30 odd years ago when I started to cook I was given a copy of "The Fanny Farmers Cookbook". This book is is such poor shape today because I literly learned to cook from its pages. 

If someone told me I had to get rid of all my cookbooks but one that would be the one I would pick.

I also make it a point to get a copy for my granddaughters when they get intrested in learning to cook. Best all around book I have ever seen.


----------



## kyheirloomer (Feb 1, 2007)

Why would anyone laugh, PJ.

When it comes to teaching people how to cook, Fanny Farmer and The Settlement CB are the hands-on leaders of all time. Literally millions of women, who otherwise couldn't boil water, earned their cooking chops with one or both of those books.

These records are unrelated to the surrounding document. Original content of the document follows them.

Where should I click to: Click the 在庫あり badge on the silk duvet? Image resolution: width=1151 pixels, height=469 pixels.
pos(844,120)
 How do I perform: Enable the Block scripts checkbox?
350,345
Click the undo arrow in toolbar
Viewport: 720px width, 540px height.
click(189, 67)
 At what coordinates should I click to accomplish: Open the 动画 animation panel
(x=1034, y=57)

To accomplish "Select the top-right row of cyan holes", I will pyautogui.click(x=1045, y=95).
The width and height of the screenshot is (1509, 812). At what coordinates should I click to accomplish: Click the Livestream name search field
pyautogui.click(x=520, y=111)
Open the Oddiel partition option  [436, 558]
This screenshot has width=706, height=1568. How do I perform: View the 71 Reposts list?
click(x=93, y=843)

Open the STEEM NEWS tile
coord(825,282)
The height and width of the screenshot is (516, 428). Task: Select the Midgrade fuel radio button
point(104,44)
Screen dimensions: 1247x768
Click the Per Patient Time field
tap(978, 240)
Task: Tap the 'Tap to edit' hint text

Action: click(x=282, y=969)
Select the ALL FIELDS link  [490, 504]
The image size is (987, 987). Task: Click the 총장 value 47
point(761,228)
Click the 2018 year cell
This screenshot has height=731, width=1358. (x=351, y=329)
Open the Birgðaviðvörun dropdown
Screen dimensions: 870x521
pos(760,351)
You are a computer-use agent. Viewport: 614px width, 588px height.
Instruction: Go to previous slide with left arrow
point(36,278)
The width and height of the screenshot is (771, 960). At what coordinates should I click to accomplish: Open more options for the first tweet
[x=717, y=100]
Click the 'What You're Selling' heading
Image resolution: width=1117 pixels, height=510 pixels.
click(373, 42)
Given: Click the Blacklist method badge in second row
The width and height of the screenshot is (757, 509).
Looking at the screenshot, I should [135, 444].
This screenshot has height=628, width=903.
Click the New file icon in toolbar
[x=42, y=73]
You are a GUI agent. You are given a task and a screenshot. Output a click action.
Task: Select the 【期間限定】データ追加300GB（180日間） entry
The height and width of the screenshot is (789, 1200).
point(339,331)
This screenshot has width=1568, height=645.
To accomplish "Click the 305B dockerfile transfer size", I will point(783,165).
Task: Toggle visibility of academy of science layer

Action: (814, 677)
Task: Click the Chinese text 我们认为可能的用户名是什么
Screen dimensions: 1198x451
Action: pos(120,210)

Plus there's nothing wrong with the recipes; with a little rewording they are just as "modern" as anything seen on the Food Network.


----------



## justpj (Feb 24, 2009)

Thanks KYH

It is no fancy french cookbook but I have loved it for years.


----------



## thekitchensink (Aug 4, 2009)

My mother's recipe rolodex


----------



## penguin (Aug 30, 2008)

I LOVE my Fanny Farmer cookbook! It's received years of use in my kitchen and has taught me so much over the years. It's in my 3 top of all cookbooks.


----------



## chrislehrer (Oct 9, 2008)

I'd have to do it by category, not overall. Kind of the way the Beard Awards break things down, you know?

So... a few:

To Read:
Lin Hsian-ju and Lin-Yutang, _The Art of Chinese Cuisine_.

To Learn How:
James Peterson, _Sauces_.

To Set The Bar High:
Alain Ducasse, _Grand Livre de Cuisine_.

To Find Something To Cook Tonight:
_The Silver Spoon_.

To Challenge Expectations:
Murata Yoshihiro, _Kaiseki_.

Note that the only one I would ordinarily use to cook dinner is _The Silver Spoon_.

And this eliminates a bunch of other favorites, like Julia Child, Jacques Pepin, Paul Prudhomme, and Alfred Portale.


----------



## boar_d_laze (Feb 13, 2008)

_Modern French Culinary Art_, by Henri-Paul Pellaprat. Also published under the title, _The Great Book of French Cuisine_. Preferably not the latest edition edited by Jeremiah Tower, but one of the earlier, more complete editions -- one with lots of photographs.

BDL


----------



## petalsandcoco (Aug 25, 2009)

ONE ? I am not partial, so there must be more than one . Forgive me.....

French Provincial Cooking by the great Elizabeth David
1080 Recipes
My inherited, Larousse Gastronomique
Moro
Modern French Culinary Art by Pellaprat
My newest addition which I just love, The complete Robuchon, the man is genius.

I have a few more but I hold back for now.

Petals


----------